I am even more impressed that Mutya, whose brand stewardship, to say the least, is respectful of Pond’s heritage and keen on making its future as rosy as a pink rose, went out on a limb to show us the best of New York as a reflection of the brand’s commitment to the beautiful life.

And so we spent the cold weekend, feeling hot, hot, hot (from downing three orders of Black Russian in 20 minutes or less, in my case) at Vanity Fair editor Graydon Carter’s Waverly Inn at 16 Bank between Fourth and Waverly, with no less than Sting and Trudy to gawk at, although we could have caught Cameron Diaz and Lindsay Lohan had we gone another day. From there, we took a yellow cab to Cain, a Chelsea nightclub described by the New York Magazine as “the next best thing to an African safari,” except that we were all too drunk with our pink bellinis to notice the elephant trunk door and the zebra hide bar and even Owen Wilson in the mass of bodies grooving to the music.

There’s more to remember our trip by, including hanging out with American Idol’s Constantine at the get-in-if-you-can Pink Elephant on West 27th Street til 5 a.m. and curing our hangover the next day with fabulous “Bloody Maries” at the trés, trés chic French bistro Pastis in the Meatpacking District, along with bottomless cups of coffee, French toast, and eggs any way we liked it.
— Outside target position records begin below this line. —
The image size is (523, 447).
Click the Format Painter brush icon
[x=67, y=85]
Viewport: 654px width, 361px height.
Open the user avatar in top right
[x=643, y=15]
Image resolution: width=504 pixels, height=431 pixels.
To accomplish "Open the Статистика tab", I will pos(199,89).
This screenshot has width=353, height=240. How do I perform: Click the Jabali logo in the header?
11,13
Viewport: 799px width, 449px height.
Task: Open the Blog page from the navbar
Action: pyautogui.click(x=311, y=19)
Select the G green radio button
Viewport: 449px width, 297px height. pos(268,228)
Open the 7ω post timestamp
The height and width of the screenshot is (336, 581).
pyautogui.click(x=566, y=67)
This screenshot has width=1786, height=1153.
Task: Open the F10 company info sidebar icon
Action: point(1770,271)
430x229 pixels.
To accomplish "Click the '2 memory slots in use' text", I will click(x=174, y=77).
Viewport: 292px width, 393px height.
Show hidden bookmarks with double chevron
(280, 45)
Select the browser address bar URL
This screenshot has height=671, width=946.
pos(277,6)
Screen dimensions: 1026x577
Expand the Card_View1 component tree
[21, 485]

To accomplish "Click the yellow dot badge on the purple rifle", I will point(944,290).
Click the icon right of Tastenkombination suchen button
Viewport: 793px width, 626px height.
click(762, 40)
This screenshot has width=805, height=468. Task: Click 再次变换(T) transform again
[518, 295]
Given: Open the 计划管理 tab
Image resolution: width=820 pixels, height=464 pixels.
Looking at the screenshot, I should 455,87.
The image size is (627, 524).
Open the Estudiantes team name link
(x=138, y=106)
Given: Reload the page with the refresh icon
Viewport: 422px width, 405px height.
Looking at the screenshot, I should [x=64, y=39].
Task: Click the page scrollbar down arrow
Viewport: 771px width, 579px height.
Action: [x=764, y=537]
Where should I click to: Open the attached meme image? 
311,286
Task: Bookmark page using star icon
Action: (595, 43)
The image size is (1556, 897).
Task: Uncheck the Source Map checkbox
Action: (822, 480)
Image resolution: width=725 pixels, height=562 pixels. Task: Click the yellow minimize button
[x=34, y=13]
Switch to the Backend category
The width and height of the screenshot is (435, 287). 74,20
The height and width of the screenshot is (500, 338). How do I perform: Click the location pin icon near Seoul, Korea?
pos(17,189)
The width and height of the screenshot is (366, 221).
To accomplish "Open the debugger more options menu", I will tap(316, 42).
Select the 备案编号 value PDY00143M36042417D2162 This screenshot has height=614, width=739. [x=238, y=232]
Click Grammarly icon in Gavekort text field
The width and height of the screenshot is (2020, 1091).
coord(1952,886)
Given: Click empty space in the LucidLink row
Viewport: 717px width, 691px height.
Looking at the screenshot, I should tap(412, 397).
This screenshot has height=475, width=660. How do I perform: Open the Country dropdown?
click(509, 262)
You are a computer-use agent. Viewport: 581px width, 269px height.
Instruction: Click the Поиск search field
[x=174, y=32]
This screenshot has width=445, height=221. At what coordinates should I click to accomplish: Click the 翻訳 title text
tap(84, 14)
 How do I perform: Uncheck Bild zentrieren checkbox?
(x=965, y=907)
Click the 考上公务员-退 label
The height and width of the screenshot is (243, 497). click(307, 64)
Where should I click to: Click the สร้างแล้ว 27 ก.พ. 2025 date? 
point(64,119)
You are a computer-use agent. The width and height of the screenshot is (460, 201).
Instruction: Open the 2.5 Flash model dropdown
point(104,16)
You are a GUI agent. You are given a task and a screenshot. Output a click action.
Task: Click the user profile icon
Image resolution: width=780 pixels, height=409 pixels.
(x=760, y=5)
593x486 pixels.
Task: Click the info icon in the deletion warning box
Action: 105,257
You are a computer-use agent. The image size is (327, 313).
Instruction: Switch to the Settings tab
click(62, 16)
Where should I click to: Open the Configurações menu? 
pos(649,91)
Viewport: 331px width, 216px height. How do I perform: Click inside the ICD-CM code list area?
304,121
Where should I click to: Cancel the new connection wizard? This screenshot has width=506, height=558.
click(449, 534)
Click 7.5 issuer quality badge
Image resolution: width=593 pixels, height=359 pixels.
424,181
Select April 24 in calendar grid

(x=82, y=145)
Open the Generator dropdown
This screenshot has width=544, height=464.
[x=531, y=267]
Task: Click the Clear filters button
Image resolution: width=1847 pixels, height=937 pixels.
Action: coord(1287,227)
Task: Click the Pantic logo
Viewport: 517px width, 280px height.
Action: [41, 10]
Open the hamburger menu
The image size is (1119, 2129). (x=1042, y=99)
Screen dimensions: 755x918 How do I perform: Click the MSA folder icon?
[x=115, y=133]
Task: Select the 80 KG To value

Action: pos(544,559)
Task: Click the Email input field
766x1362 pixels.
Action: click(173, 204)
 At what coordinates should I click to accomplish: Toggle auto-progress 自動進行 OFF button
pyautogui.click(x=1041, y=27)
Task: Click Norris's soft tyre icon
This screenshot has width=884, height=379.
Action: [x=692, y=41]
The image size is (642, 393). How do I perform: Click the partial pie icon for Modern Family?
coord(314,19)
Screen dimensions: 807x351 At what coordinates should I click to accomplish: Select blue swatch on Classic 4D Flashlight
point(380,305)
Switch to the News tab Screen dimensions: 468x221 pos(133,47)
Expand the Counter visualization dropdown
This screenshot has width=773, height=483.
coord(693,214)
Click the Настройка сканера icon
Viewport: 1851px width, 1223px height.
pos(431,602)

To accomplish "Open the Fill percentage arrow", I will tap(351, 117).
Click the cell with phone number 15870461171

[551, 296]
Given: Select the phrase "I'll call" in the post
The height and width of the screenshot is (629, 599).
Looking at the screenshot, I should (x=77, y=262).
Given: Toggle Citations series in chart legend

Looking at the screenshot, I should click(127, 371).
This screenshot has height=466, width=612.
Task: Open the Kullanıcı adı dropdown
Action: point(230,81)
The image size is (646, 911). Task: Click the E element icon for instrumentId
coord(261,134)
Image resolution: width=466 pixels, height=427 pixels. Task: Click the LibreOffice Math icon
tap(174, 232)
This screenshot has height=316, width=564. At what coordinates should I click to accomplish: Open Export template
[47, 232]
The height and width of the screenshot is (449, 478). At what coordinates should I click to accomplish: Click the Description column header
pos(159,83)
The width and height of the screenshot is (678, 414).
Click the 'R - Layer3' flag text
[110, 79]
Of course, all our other meals were just as delightful, particularly breakfast at the timeless classic Carlyle Hotel on 76th corner Madison, which Princess Di used to frequent, and dinner at Iron Chef and former Nobu star Masaharu Morimoto’s eponymous restaurant in the outskirts of the Meatpacking District and Sapa on West 24th Street, where Uma Thurman and Colin Firth shot a scene for the movie Accidental Husband.

It was a New York state of mind, but, unlike that of the New Yorker who drove our stretch limo muttering about recession and
money being hard to come by, ours was completely worry-free. What about puffy eyes in the morning and dull skin from all that sleeplessness, alcohol, and cigarette smoke? Well, too bad but what’s so wrong with a weekend indulgence? That’s why brands like Pond’s hire scientists and inventors. Skin solutions are nothing short of a miracle and science, especially during Eureka moments, is a miracle, eh? But only if it works!